自動車事故記録装置とテレマティクスは保険会社にどのような未来をもたらすか?
Abstract
イベントデータ・レコーディング(自動車事故データ記録装置)やテレマティクスといった新しいテクノロジーは、自動車保険ビジネスの収益性向上に寄与する可能性があります。世界の保険会社の間では商品開発、保険金請求、リスク管理などに革新的なプログラムを導入する動きが広まっており、車載記録装置のビジネスケースを慎重に検証する必要があるでしょう。
欧州と北米を合わせた自動車保有台数は推計5億台に上り、先進国の自動車保険市場は巨大マーケットです。しかし、多くの保険会社は利益が安定していません。イベントデータ・レコーディング、テレマティクス、車載ビデオ録画装置といったテクノロジーの開発により、ドライバーの行動はかつてないレベルまで解析できるようになってきました。こうした状況は、情報量の多さが競争力の高さにつながる保険業界に多大な影響を与えています。セレントの最新レポート「自動車事故記録装置とテレマティクスは保険会社にどのような未来をもたらすか?」は、こうした最新車載テクノロジーを現在誰がどのように利用しているかを明らかにし、またこれらの普及を阻害または促進する要因について分析しています。
現在、市場には多種多様な装置が存在し、保険会社は収集する情報の精度をどこまでも上げられるようになっています。例えば、自動車の位置情報、スピード、運転時間をモニターしたり、急ブレーキといった特定のイベントデータを収集したりすることが可能です。基礎データとリスク評価機能の精度を向上させることで、保険会社は従来ならば保険対象外であった顧客層をターゲットとした新しいタイプの商品を投入できるようになりました。車載装置で収集した情報は保険金請求プロセスでも利用できます。しかし、こうしたテクノロジーの普及を妨げる要因も多く、特に大きな障害となっているのはユビキタス・ビジネスに伴うコストの問題です。
保険会社が車載装置によるデータ収集を行う方法はいくつかありますが、それぞれ付随的な問題を抱えています。「こうしたテクノロジーの採用に積極的なのは商用車向け保険を手がける保険会社に限られ、個人向け自動車保険の分野では、少数顧客層をターゲットとしたニッチ商品での普及にとどまるでしょう」とセレント保険プラクティスのシニアアナリストでレポート執筆者のキャサリン・スタッグ・マーシーは述べています。

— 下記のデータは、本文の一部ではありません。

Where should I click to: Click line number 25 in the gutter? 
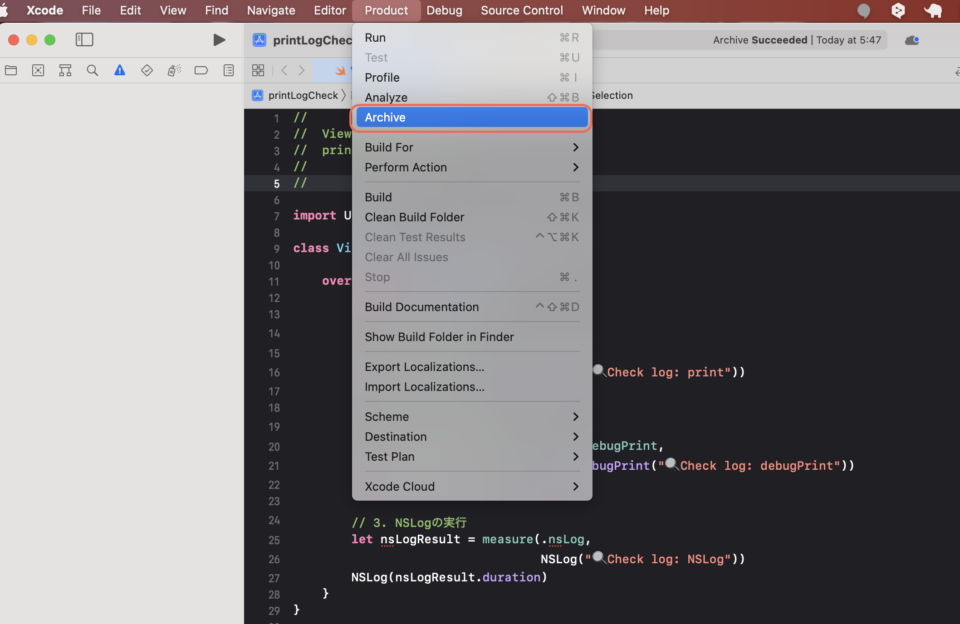click(274, 541)
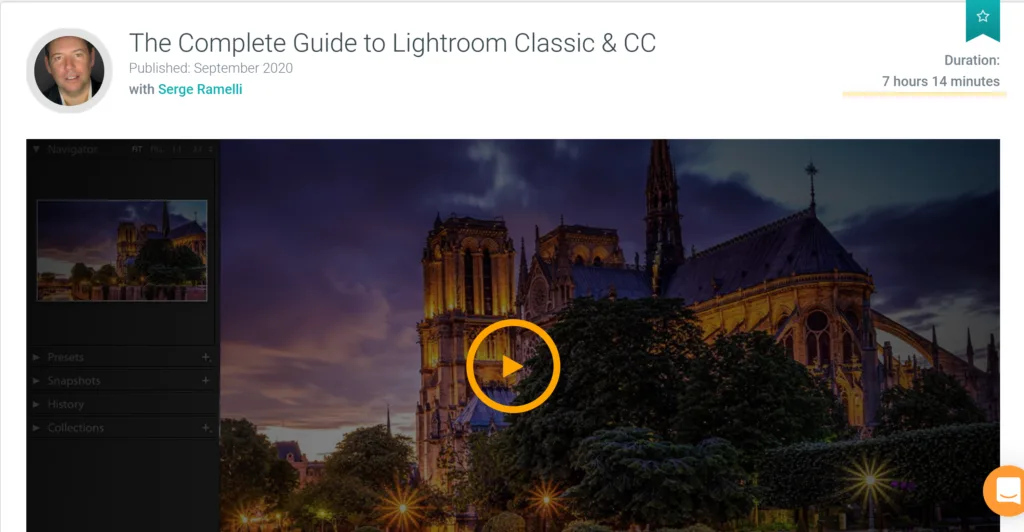This screenshot has height=532, width=1024.
Task: Add a new preset with plus icon
Action: click(x=206, y=357)
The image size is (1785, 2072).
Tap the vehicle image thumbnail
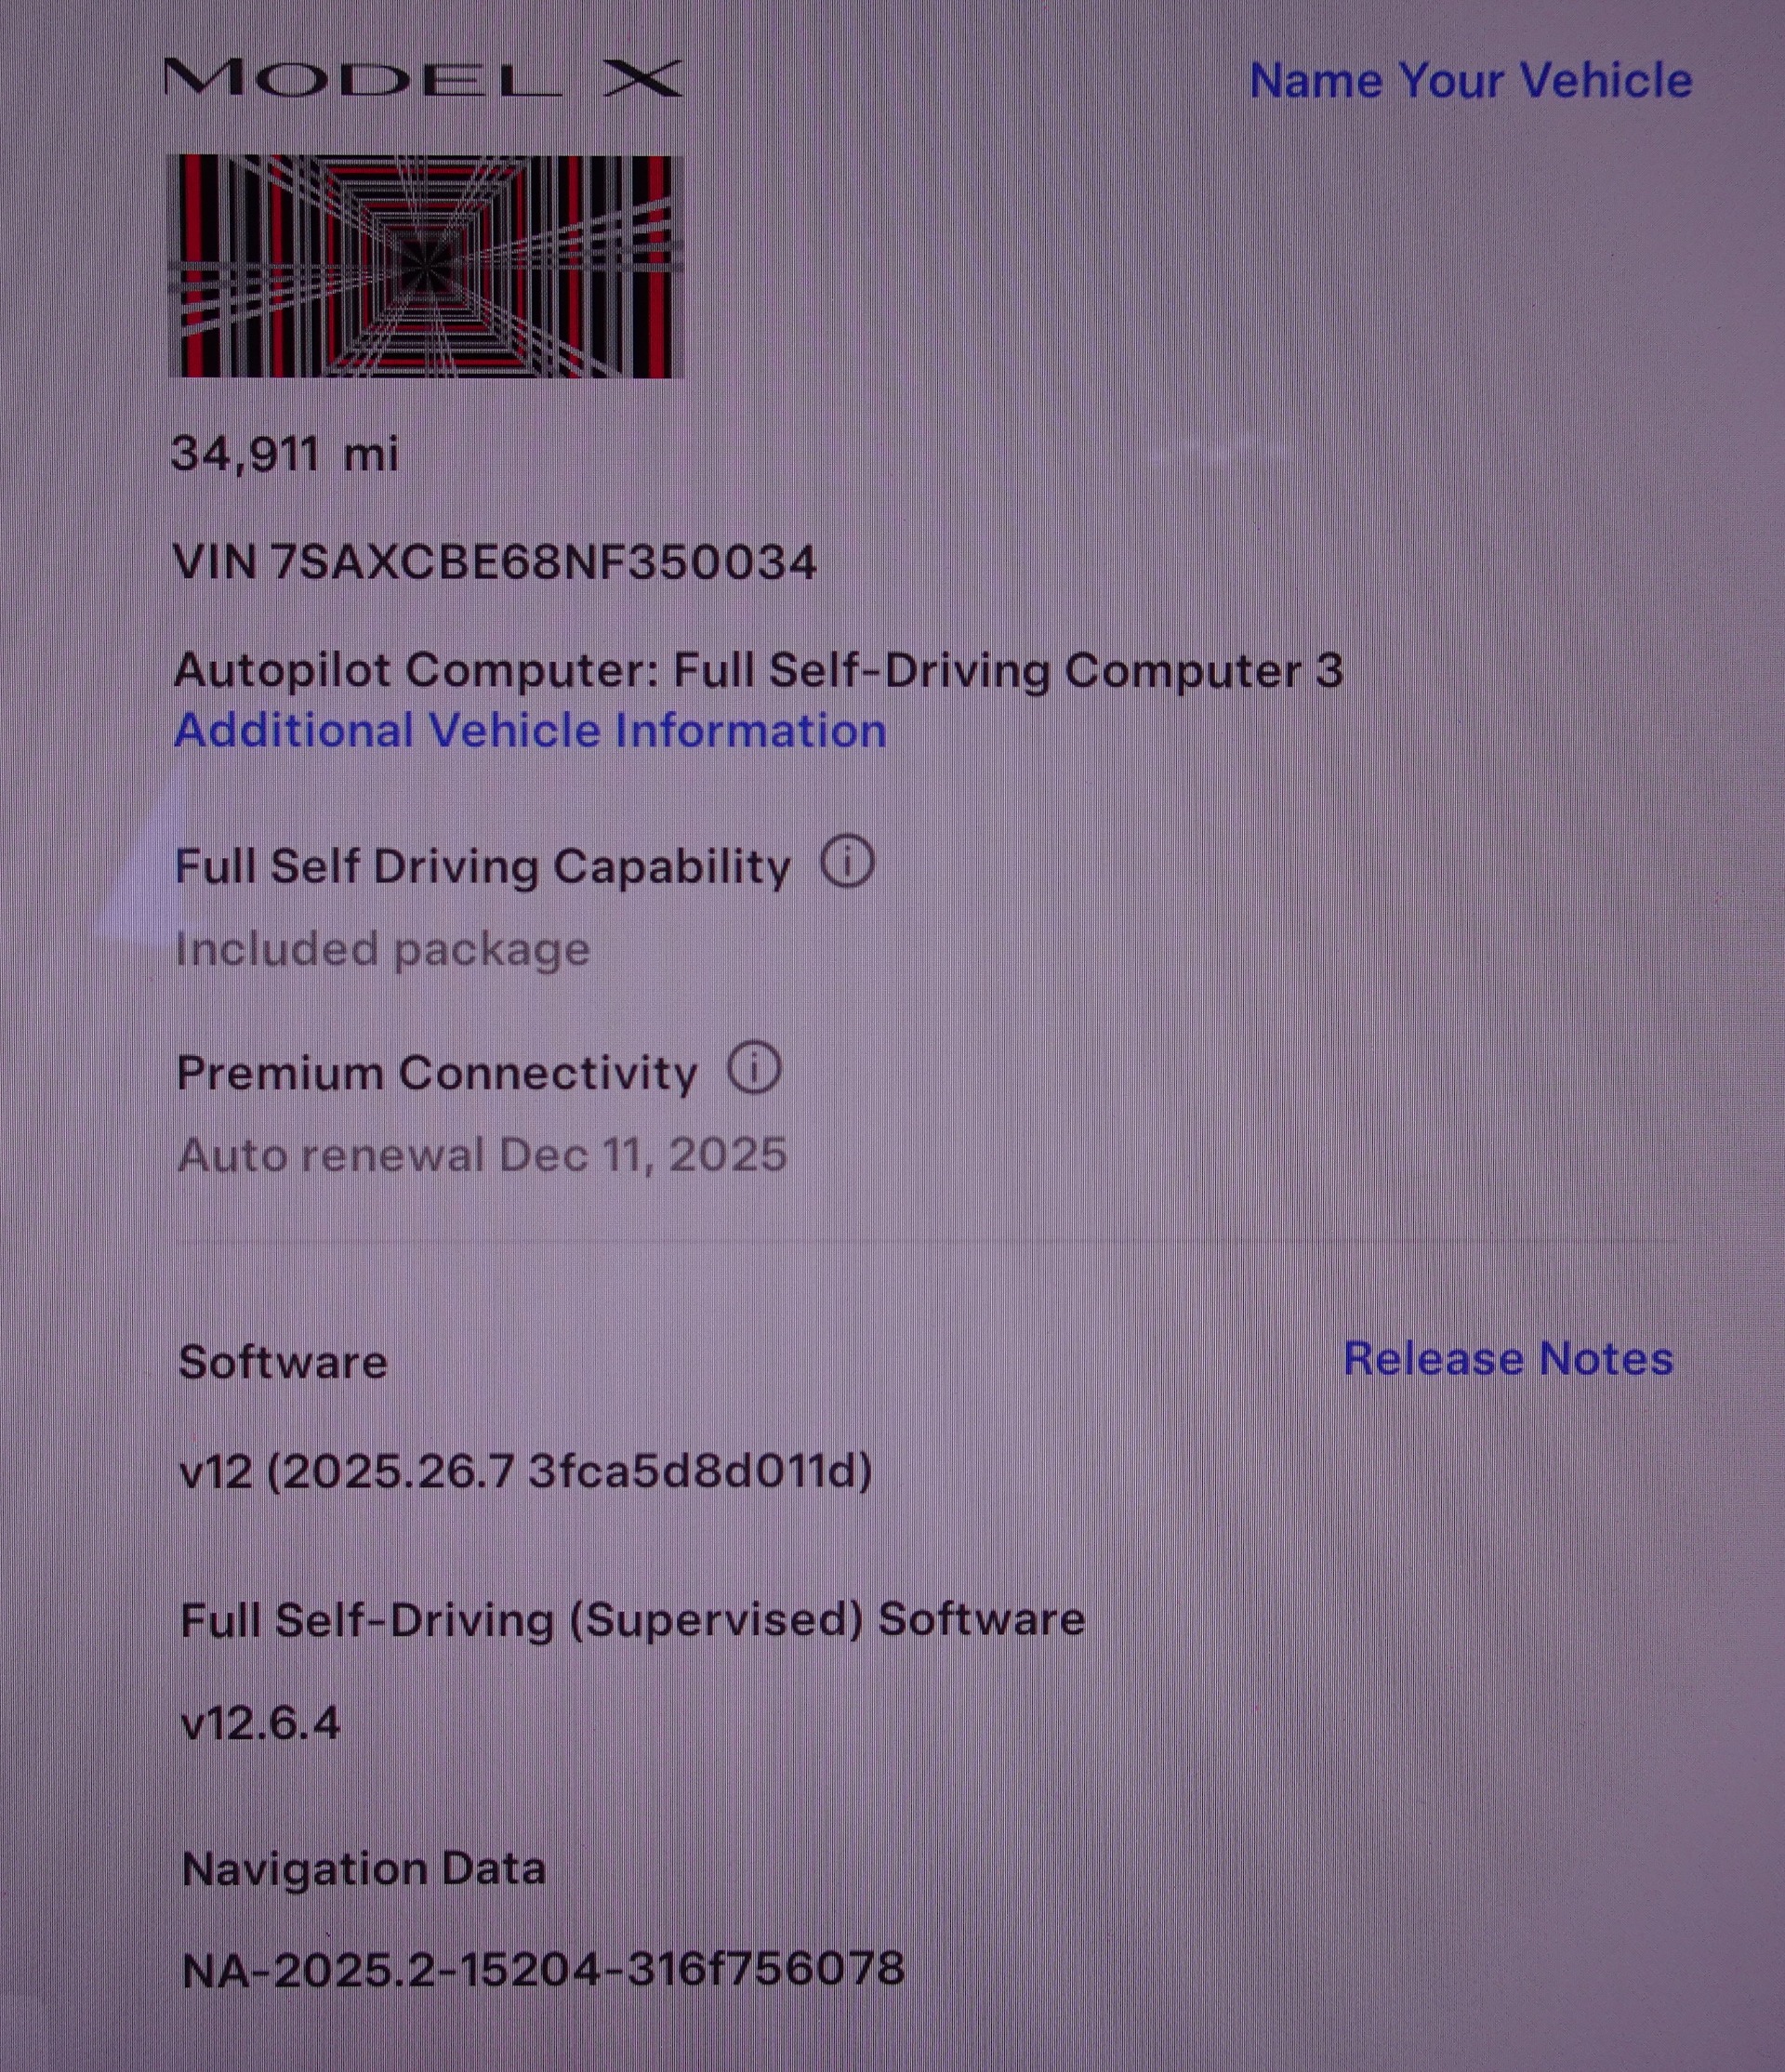click(x=426, y=266)
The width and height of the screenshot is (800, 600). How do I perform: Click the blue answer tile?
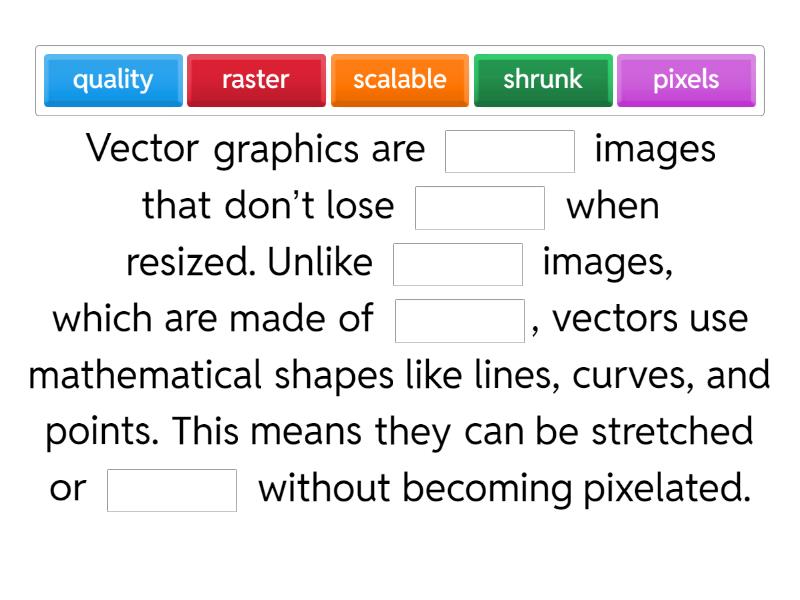(113, 80)
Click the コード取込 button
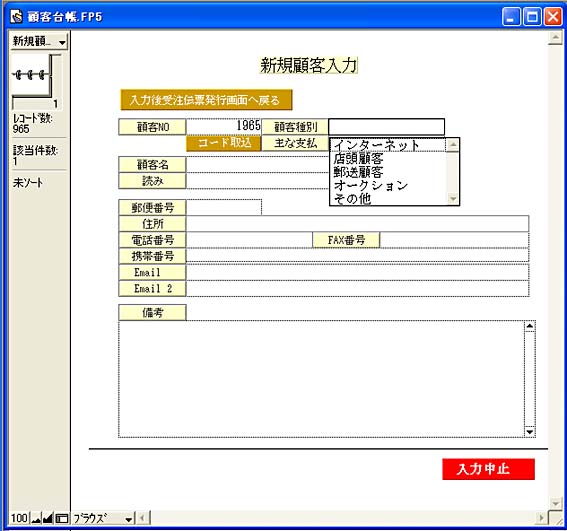Image resolution: width=567 pixels, height=531 pixels. point(224,143)
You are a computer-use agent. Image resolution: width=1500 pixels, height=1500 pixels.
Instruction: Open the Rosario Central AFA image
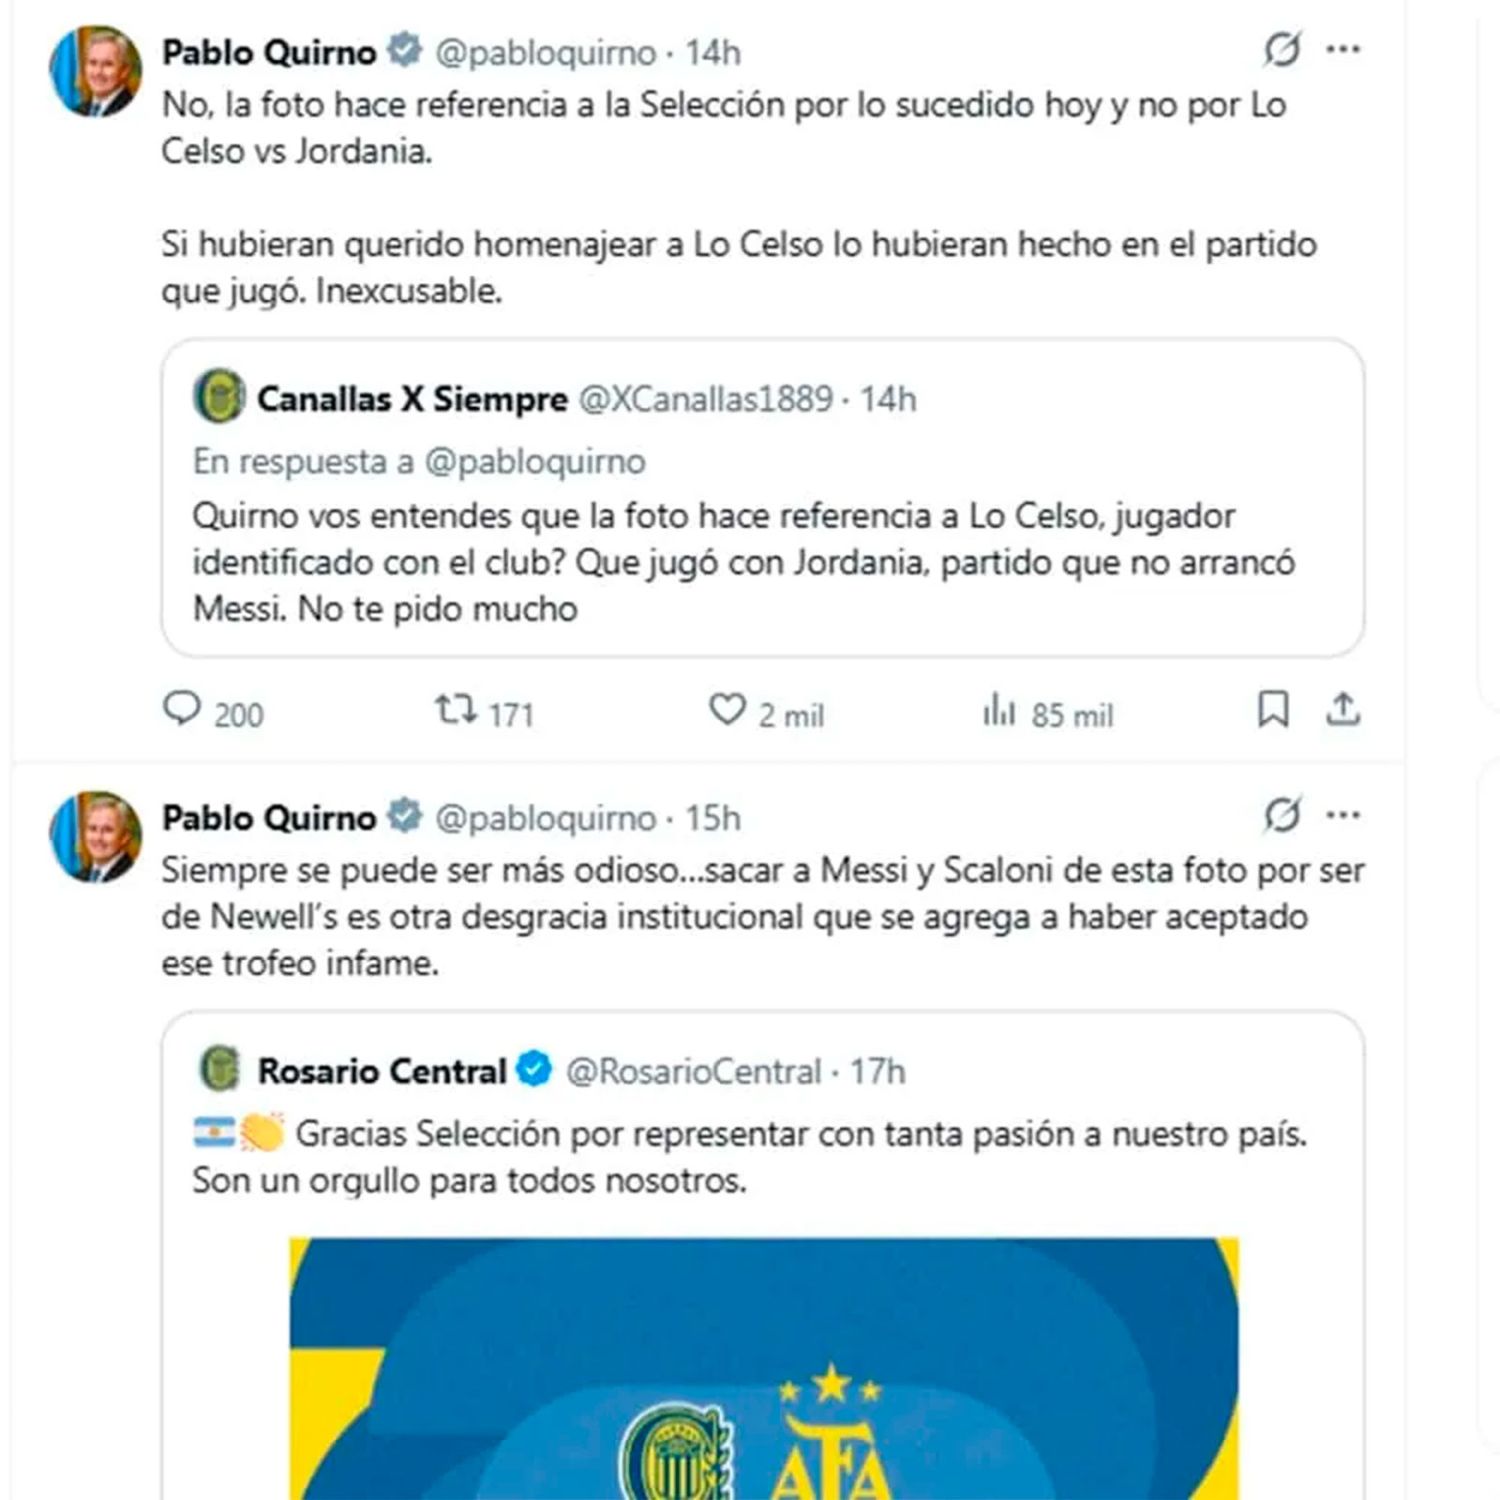click(x=764, y=1368)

世界中の保険会社において、革新的な自動車保険プログラムはいまだ初期段階にあります。「その普及に関しては、地域ごとの状況が大きな影響を及ぼします。EUの『eCall』プログラム(車両緊急通報システム)では、緊急時に通報するための車載テレマティクスが必要となるため、保険を含む他の分野でも無線GPSの採用が広がるでしょう。米国ではこうした国家規模のプロジェクトがないことから、ブラック・ボックスやイベントデータ・レコーディングにより高い関心が集まるでしょう」とセレントのアナリストでレポートの共同執筆者であるアシュレー・エバンズは述べています。
本レポートは北米、欧州およびアジアのケーススタディを掲載しています。また、レポートで取り上げた保険会社はProgressive、UNIQA、あいおい損害保険、Hibernian、ベンダーはSciencesとDriveCamです。
本レポートは6図と2表を含む23ページで構成されています。